TASK MATERIAL Block Start
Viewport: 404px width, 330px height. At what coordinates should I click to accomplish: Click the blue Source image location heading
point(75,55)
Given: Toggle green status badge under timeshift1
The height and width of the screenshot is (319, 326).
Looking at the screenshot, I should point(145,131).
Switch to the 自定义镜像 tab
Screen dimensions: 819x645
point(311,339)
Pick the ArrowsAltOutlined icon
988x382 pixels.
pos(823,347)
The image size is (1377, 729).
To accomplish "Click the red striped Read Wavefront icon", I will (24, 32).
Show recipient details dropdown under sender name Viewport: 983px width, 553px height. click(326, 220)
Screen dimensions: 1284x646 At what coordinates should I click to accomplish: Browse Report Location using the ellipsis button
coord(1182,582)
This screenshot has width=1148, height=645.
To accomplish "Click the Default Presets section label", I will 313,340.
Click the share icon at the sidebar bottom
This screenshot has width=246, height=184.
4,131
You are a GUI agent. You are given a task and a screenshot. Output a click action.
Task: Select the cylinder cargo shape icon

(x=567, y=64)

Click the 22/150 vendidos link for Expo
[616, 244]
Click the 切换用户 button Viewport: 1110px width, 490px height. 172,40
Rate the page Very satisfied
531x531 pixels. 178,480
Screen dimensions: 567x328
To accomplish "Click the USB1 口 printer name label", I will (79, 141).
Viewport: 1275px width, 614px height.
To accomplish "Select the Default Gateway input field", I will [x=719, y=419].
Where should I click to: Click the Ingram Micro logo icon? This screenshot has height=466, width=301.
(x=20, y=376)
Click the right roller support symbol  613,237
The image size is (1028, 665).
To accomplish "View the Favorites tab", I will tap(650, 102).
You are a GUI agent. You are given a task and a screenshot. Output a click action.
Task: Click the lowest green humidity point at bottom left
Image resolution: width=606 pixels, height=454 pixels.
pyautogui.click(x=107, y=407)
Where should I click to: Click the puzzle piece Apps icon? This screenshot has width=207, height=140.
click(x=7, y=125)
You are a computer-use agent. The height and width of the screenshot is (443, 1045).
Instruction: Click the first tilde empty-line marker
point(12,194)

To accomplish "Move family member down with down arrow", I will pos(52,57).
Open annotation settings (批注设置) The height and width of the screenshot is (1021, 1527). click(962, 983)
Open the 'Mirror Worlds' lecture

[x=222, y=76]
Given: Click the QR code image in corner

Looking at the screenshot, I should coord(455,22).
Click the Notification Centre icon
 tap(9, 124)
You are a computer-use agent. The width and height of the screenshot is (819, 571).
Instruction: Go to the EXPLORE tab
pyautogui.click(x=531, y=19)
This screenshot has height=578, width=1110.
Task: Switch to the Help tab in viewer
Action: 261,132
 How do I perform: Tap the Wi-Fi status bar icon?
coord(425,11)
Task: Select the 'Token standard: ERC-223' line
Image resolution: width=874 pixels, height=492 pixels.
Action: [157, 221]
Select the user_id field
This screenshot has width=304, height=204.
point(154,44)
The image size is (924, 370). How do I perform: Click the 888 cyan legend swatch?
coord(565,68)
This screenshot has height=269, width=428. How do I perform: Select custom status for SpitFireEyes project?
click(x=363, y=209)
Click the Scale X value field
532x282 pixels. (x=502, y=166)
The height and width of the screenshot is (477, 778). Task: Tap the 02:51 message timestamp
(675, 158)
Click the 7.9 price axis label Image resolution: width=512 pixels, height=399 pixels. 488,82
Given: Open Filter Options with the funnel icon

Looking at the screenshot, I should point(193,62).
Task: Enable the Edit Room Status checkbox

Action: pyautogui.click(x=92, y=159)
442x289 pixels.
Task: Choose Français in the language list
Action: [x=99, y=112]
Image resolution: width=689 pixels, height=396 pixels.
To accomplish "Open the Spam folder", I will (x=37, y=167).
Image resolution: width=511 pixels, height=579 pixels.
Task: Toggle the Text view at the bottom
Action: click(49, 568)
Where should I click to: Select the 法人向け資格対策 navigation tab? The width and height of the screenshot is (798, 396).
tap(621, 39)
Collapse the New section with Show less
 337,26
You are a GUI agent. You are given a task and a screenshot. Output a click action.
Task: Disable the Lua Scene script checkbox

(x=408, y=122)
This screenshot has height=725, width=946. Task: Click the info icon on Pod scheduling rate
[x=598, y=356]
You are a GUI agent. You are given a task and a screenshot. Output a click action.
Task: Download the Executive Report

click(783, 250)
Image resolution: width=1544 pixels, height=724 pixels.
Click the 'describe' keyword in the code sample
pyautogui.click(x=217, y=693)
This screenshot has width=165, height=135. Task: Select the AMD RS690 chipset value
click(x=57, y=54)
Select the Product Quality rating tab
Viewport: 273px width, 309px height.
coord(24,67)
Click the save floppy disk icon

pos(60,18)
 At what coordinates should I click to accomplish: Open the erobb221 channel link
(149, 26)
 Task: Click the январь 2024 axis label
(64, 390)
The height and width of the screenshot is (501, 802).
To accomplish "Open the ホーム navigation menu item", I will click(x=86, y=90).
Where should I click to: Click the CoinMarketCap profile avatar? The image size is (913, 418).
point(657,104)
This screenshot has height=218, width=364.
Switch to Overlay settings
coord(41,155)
TASK MATERIAL Block End
_WORK REQUIRED_:
Select the lines from the entries that include the word "Default".

_OUTPUT OF THE TASK_:
To accomplish "Click the Default Presets section label", I will 313,340.
To accomplish "Select the Default Gateway input field", I will [x=719, y=419].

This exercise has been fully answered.